Depois da recuperação, se indica estar alertando o paciente e a família a respeito dos perigos do alcoolismo, e se for preciso, estar encaminhando a pessoa a um centro especializado em tratamento do alcoolismo.
Embriaguez:
A intoxicação alcoólica ( ou embriaguez) é uma condição temporária que tem como causa o consumo do álcool. Sintomas como o aumento da sensação de bem-estar e confiança social, ou batimento cardíaco acelerado podem acontecer mesmo com níveis baixos de álcool no sangue. Em níveis crescentes de álcool no sangue, podem estar acontecendo sinais de tontura, náuseas, vômitos, alterações na fala ou a perda de controle sobre os movimentos do corpo. Nos casos graves, a intoxicação alcoólica cria um coma e até a morte. A intoxicação por álcool é geralmente trata com o uso de fluidos. Algumas pessoas que têm uma intoxicação leve a moderada no geral se recuperam bem, mesmo que possam sofrer a chamada ressaca, tendo sinais de dor de cabeça, vômitos e náuseas por 1 ou 2 dias.
Os riscos:
A intoxicação por álcool é causada por uma ingestão em excesso de álcool, que é uma condição muito comum.
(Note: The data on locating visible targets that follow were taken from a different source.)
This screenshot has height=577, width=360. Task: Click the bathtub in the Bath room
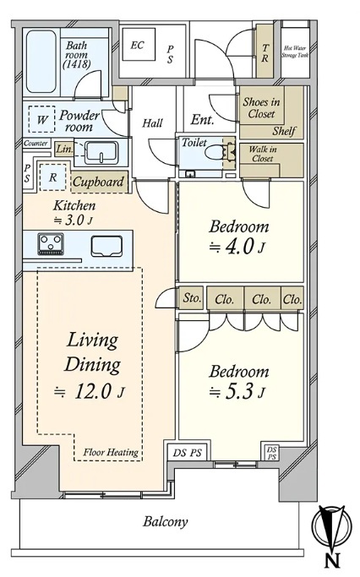[41, 62]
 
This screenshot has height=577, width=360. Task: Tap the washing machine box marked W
[41, 119]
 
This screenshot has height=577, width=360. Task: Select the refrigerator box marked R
[52, 177]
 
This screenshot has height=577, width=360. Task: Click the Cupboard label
[98, 182]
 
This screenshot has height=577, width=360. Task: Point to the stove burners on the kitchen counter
[51, 243]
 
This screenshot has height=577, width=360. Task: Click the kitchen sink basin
[106, 246]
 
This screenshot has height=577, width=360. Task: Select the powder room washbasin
[101, 153]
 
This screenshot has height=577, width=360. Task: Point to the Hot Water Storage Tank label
[295, 52]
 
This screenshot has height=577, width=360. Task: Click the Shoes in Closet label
[261, 107]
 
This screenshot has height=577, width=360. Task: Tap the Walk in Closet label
[263, 154]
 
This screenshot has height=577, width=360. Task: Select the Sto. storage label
[192, 297]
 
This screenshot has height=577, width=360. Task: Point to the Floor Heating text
[111, 452]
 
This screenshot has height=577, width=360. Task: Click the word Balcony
[166, 522]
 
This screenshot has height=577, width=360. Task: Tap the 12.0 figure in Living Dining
[92, 391]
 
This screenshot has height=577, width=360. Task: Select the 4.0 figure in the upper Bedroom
[239, 247]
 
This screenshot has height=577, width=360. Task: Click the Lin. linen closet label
[64, 150]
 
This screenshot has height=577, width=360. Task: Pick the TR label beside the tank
[265, 52]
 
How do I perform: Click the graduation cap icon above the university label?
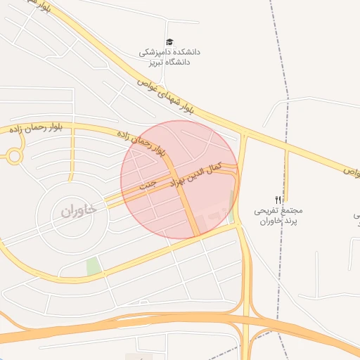click(x=169, y=43)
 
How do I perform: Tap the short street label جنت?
click(x=146, y=186)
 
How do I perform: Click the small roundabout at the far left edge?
click(x=14, y=157)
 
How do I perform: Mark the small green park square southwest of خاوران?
click(x=93, y=266)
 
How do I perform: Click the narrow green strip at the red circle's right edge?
click(x=231, y=205)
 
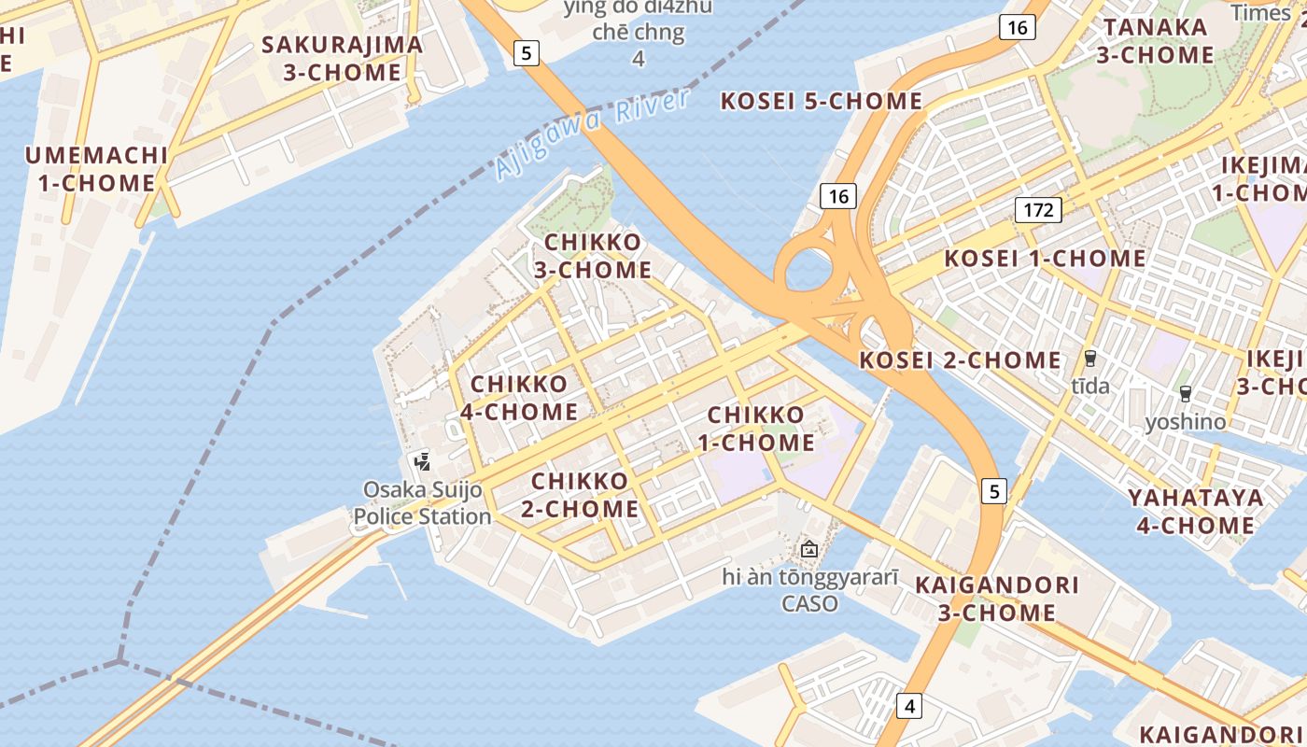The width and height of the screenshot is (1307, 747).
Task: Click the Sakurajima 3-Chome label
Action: pyautogui.click(x=343, y=58)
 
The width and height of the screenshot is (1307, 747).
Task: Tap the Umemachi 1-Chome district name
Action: pyautogui.click(x=96, y=169)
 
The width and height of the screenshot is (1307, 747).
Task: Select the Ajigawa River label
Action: pyautogui.click(x=593, y=134)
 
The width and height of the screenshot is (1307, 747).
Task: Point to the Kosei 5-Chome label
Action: pyautogui.click(x=822, y=101)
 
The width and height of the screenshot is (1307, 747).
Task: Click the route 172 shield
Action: pyautogui.click(x=1038, y=209)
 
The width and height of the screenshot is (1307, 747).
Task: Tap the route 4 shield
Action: pyautogui.click(x=909, y=705)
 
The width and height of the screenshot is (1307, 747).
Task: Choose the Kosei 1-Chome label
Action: pyautogui.click(x=1045, y=258)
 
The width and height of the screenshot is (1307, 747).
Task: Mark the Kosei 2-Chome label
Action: pyautogui.click(x=960, y=359)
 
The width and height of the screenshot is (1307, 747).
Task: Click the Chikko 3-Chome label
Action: pyautogui.click(x=593, y=256)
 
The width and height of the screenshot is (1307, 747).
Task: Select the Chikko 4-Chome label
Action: pyautogui.click(x=519, y=398)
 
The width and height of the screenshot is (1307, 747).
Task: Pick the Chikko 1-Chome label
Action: pyautogui.click(x=756, y=428)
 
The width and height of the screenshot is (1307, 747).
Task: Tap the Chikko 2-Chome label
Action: pyautogui.click(x=585, y=495)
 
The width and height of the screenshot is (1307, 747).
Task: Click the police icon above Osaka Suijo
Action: pyautogui.click(x=422, y=460)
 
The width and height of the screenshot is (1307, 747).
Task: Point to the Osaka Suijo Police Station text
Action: pyautogui.click(x=422, y=502)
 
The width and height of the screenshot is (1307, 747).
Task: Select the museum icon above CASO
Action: pyautogui.click(x=809, y=549)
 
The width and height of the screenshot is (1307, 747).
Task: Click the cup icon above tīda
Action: pyautogui.click(x=1089, y=359)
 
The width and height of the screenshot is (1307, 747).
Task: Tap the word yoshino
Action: pyautogui.click(x=1186, y=422)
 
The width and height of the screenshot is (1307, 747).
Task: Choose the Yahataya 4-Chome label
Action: pyautogui.click(x=1195, y=511)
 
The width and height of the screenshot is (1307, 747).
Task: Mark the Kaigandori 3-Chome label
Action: pyautogui.click(x=997, y=599)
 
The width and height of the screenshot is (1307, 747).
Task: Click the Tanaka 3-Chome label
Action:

A taxa de absorção de álcool e o risco associado de intoxicação alcoólica variam não somente da quantidade de álcool, porém também do contexto em que foi consumido. Pessoas que geralmente não bebem álcool várias vezes tendem a ficar embriagadas mais rapidamente e mais severamente do que as que bebem com mais regularidade, mesmo que isso não seja o caso. Adultos e mulheres mais jovens tendem a ficar intoxicados com mais facilidade do que os homens, por conta da diferença no tamanho do corpo e a capacidade de estar processando álcool. Fazer o consumo de bebida alcoólica com o estômago vazio, beber com rapidez ou fazer o uso de bebidas mais fortes do que as que a pessoa tem costume, pode estar aumentando o risco de intoxicação.
Sintomas:
Os sintomas irão variar dependendo do nível de álcool no sangue e se o indivíduo bebe álcool com regularidade. Os primeiros sinais de intoxicação vão incluir batimento cardíaco rápido, sensação de bem-estar e confiança, vermelhidão da pele e um caminhar instável. Esses sintomas mais graves geralmente são desinibição, vômitos, náuseas, atenção reduzida, fala arrastada, a perda de controle dos movimentos corporais, perda de consciência (apagões), sonolência. Pessoas gravemente intoxicadas podem ficar muito frias, desidratadas e podem chegar a ter convulsões.
Diagnóstico:
Geralmente, o diagnóstico é feito considerando sintomas da pessoa que foi afetada e um exame físico. Os níveis de álcool podem ser medidos no sangue, ou na respiração usando bafômetro.
Tratamento:
O tratamento da intoxicação alcoólico geralmente envolve administrar líquidos e tratar de vômitos e náuseas. Pessoas intoxicadas ligeiramente ou moderadamente irão eventualmente processar o álcool e melhorar com o tempo. Já aqueles com a intoxicação alcoólica grave podem necessitar de uma avaliação médica ou hospitalização para estar recebendo líquidos pela via intravenosa (direto na veia) e para estar no gerenciamento de eventuais complicações (como as convulsões ou problemas para respirar).
Prevenção:
Não fazer o consumo ou uma ingestão moderada pode prevenir por completo a intoxicação alcoólica. Algumas estratégias que vão ajudar a prevenir a intoxicação alcoólica podem ser ser espaçar as bebidas alcoólicas com não alcoólicas (idealmente água), contar drinques, escolher bebidas com um menor teor alcoólico e realizar uma refeição antes de estar bebendo álcool.
Recuperação:
A recuperação depois de um episódio de intoxicação varia da quantidade de álcool que foi ingerida. Diversas pessoas terão dores de cabeça, náuseas e apatia, porém isso não acontece mais de um ou dois dias.